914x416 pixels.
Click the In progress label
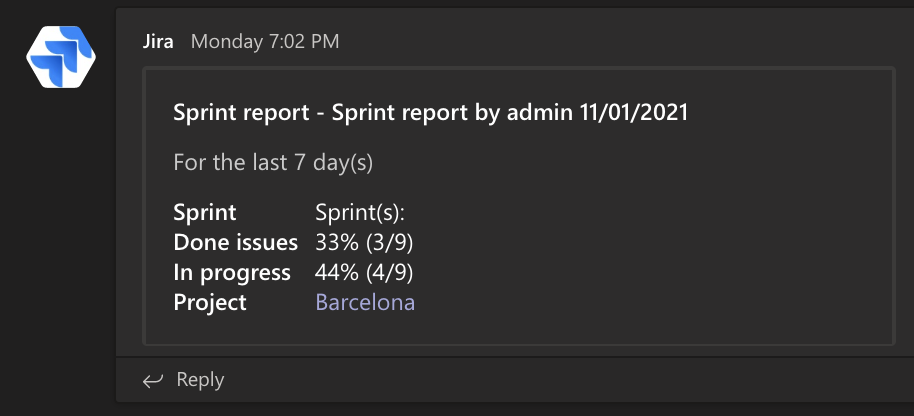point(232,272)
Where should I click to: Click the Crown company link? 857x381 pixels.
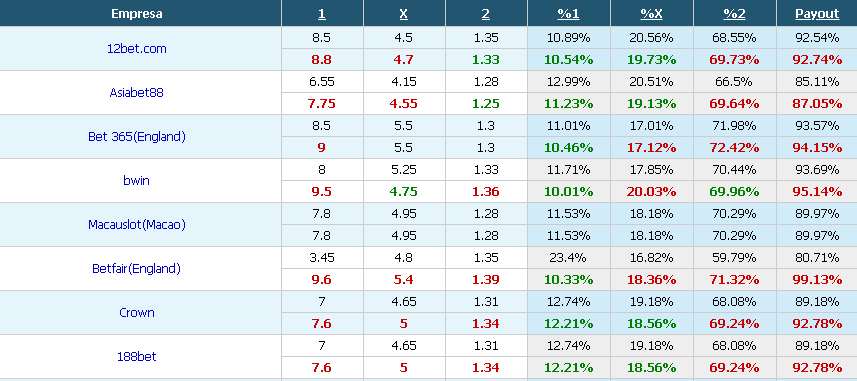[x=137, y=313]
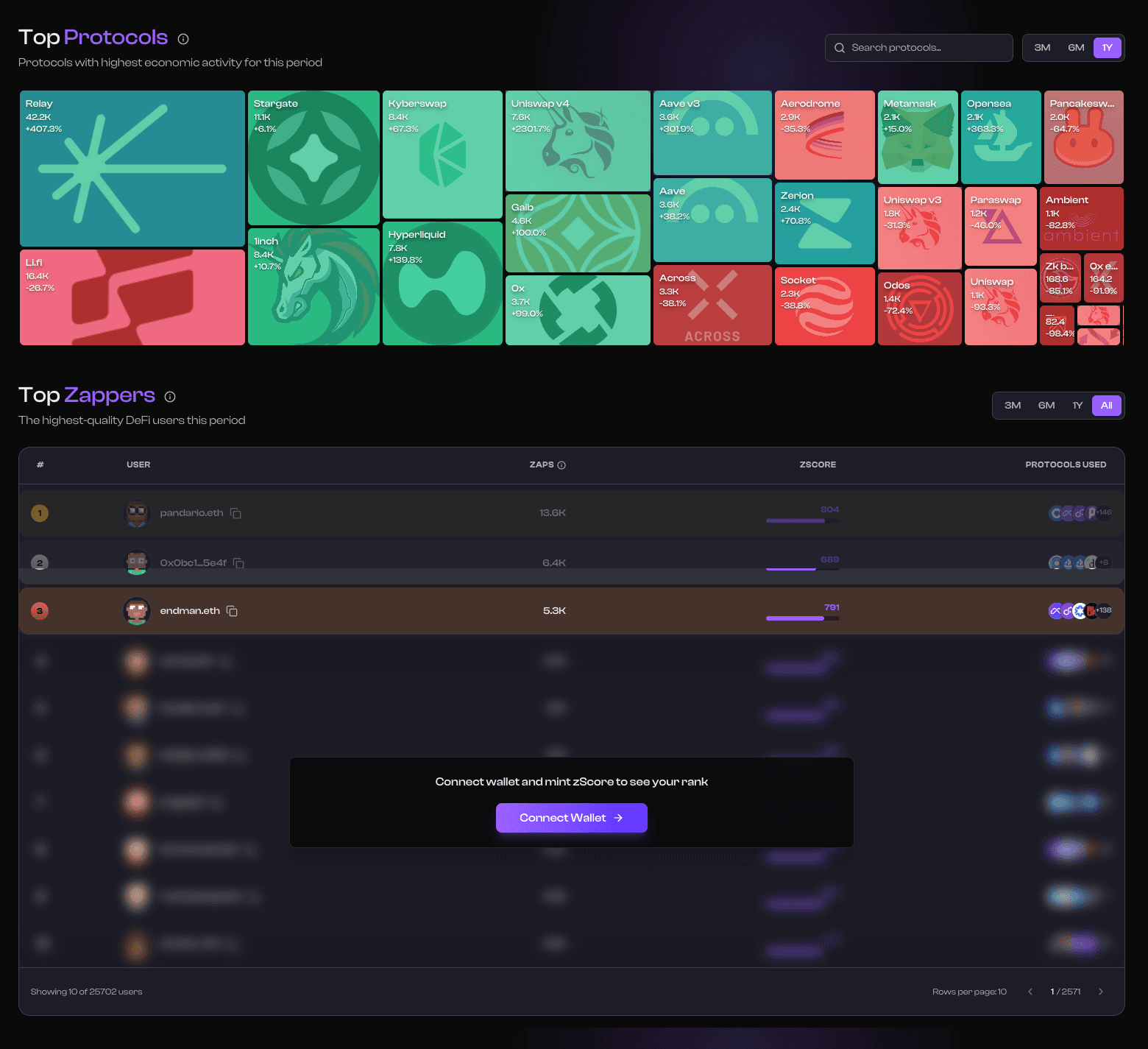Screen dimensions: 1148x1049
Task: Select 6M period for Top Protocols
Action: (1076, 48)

************

* SET PROBLEM:
List every line above that contains the string "pixels", copying each one in full.

* FULL SOLUTION:
914x416 pixels.
Where should I click to: Click the Crown company link? 857x381 pixels.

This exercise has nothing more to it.